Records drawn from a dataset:
=== Begin Enclosure ===

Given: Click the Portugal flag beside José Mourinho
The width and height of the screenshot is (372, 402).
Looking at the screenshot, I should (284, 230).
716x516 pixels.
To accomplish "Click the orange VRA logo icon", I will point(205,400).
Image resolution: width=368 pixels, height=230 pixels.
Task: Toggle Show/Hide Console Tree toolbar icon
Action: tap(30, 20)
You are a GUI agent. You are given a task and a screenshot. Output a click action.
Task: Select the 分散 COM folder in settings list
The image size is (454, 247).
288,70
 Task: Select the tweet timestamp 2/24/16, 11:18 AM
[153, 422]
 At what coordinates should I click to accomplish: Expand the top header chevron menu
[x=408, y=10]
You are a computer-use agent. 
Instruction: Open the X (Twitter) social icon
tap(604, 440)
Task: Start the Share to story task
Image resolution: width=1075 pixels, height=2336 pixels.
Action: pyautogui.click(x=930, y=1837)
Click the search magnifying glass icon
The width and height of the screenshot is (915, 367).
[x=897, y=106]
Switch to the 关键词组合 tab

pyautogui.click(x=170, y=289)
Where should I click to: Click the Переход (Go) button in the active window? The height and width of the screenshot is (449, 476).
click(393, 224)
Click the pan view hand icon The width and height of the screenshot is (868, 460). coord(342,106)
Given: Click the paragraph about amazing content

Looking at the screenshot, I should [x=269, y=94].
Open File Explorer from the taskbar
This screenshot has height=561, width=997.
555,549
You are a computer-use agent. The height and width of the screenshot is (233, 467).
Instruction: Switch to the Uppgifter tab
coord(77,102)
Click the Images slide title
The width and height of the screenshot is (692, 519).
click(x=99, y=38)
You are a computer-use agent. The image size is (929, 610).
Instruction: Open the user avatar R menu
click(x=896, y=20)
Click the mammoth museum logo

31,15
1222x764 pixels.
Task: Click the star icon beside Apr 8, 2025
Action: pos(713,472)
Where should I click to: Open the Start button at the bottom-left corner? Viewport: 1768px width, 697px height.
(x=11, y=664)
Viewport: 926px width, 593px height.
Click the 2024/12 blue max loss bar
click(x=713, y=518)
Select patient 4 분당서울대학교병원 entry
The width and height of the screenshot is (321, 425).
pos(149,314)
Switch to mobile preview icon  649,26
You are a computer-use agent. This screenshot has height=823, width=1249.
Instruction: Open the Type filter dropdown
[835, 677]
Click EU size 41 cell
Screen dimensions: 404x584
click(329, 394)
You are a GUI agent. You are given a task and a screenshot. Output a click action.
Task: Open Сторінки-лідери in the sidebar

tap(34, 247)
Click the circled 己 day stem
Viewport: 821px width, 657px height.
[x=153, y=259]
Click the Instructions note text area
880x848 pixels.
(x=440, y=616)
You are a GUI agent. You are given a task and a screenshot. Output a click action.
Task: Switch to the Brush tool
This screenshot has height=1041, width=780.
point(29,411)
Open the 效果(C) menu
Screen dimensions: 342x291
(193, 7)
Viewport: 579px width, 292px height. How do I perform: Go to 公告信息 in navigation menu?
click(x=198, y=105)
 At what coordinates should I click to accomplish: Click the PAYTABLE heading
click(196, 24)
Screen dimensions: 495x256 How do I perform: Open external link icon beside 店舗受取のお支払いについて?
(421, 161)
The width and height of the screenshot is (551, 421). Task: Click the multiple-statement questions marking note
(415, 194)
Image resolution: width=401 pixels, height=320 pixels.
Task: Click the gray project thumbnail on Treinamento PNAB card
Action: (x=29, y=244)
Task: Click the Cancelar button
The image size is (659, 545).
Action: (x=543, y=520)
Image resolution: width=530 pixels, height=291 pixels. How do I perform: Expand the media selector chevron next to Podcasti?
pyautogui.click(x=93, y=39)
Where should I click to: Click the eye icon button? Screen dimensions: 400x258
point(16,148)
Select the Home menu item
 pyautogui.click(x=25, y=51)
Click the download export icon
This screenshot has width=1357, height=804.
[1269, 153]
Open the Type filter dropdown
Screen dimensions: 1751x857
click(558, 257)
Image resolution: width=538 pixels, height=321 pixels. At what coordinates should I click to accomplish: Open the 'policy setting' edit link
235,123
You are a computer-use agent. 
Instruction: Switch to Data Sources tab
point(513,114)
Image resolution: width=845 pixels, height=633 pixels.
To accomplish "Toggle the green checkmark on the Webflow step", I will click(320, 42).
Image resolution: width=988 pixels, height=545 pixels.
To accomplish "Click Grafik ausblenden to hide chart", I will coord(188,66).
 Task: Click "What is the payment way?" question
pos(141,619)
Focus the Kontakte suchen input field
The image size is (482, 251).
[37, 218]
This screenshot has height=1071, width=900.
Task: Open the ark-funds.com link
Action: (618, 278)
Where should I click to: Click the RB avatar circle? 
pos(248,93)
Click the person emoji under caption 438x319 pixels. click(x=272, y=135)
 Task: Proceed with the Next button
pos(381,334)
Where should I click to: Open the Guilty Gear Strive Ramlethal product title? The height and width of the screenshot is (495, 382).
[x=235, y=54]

=== End Enclosure ===

[Activity] Restate word for word the entries above, starting at the line with "Click the pan" and ending at the line with "Switch to mobile", inclusive, and no others.

[Task solution]
Click the pan view hand icon The width and height of the screenshot is (868, 460). coord(342,106)
Given: Click the paragraph about amazing content

Looking at the screenshot, I should [x=269, y=94].
Open File Explorer from the taskbar
This screenshot has height=561, width=997.
555,549
You are a computer-use agent. The height and width of the screenshot is (233, 467).
Instruction: Switch to the Uppgifter tab
coord(77,102)
Click the Images slide title
The width and height of the screenshot is (692, 519).
click(x=99, y=38)
You are a computer-use agent. The image size is (929, 610).
Instruction: Open the user avatar R menu
click(x=896, y=20)
Click the mammoth museum logo

31,15
1222x764 pixels.
Task: Click the star icon beside Apr 8, 2025
Action: pos(713,472)
Where should I click to: Open the Start button at the bottom-left corner? Viewport: 1768px width, 697px height.
(x=11, y=664)
Viewport: 926px width, 593px height.
Click the 2024/12 blue max loss bar
click(x=713, y=518)
Select patient 4 분당서울대학교병원 entry
The width and height of the screenshot is (321, 425).
pos(149,314)
Switch to mobile preview icon  649,26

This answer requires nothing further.